Run receptor --help for command line instructions.

So I checked the receptor.conf on ansible:

---
- node:
    id: ansible

- work-verification:
    publickey: /etc/receptor/work_public_key.pem

- log-level: info

- control-service:
    service: control
    filename: /var/run/receptor/receptor.sock
    permissions: 0660
    tls: tls_server
- tls-server:
    name: tls_server
    cert: /etc/receptor/tls/ansible.crt
    key: /etc/receptor/tls/ansible.key
    clientcas: /etc/receptor/tls/ca/mesh-CA.crt
    requireclientcert: true
    mintls13: False

- tls-client:
    name: tls_client
    cert: /etc/receptor/tls/ansible.crt
    key: /etc/receptor/tls/ansible.key
    rootcas: /etc/receptor/tls/ca/mesh-CA.crt
    insecureskipverify: false
    mintls13: False

- work-command:
    worktype: ansible-runner
    command: ansible-runner
    params: worker
    allowruntimeparams: True
    verifysignature: True

This is where I'm not really sure where to check in AWX to find the receptor.conf or if I even need to worry about it. I took a shot in the dark and tried

kubectl -n awx exec -it pod/awx-task-66b58fbcc9-rdswb -- /bin/bash
bash-5.1$ cat /etc/receptor/receptor.conf
---
- log-level: info
- local-only: null
- node:
   firewallrules:
    - action: reject
      tonode: awx-task-66b58fbcc9-rdswb
      toservice: control
- control-service:
    service: control
    filename: /var/run/receptor/receptor.sock
    permissions: '0660'
- work-command:
    worktype: local
    command: ansible-runner
    params: worker
    allowruntimeparams: true
- work-kubernetes:
    worktype: kubernetes-runtime-auth
    authmethod: runtime
    allowruntimeauth: true
    allowruntimepod: true
    allowruntimeparams: true
- work-kubernetes:
    worktype: kubernetes-incluster-auth
    authmethod: incluster
    allowruntimeauth: true
    allowruntimepod: true
    allowruntimeparams: true
- tls-client:
    cert: /etc/receptor/tls/receptor.crt
    key: /etc/receptor/tls/receptor.key
    name: tlsclient
    rootcas: /etc/receptor/tls/ca/mesh-CA.crt
    mintls13: false
- work-signing:
    privatekey: /etc/receptor/work_private_key.pem
    tokenexpiration: 1m
kurokobo commented 2 weeks ago

We are definitely making progress. You are simply a little short of setting up the instance. Right now, your Execution Node is not configured to peer with AWX.

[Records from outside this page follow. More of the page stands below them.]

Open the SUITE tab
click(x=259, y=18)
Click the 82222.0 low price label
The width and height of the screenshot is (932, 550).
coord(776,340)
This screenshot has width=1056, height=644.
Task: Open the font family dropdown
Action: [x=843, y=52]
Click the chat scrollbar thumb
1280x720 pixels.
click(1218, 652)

See this my comment on the forum, and follow step 2 through 8: https://forum.ansible.com/t/creation-of-awx-execution-node-failed/2585/9?u=kurokobo

image

Please be careful on step 5. If you enter a hostname for the Name field, this must be capable of name resolution by DNS from AWX; if there is no entry in DNS, try specifying the IP address instead. Also, don't forget to check Peers from control node. This makes your Execution Node to be peered with control node.

After following step 2 through 8, if you are still facing the issue, please follow the troubleshooting steps (1 through 5) in the second half of the screenshot above.

davidmacdonald80 commented 2 weeks ago

That did it! Thank you for pointing me in the right direction!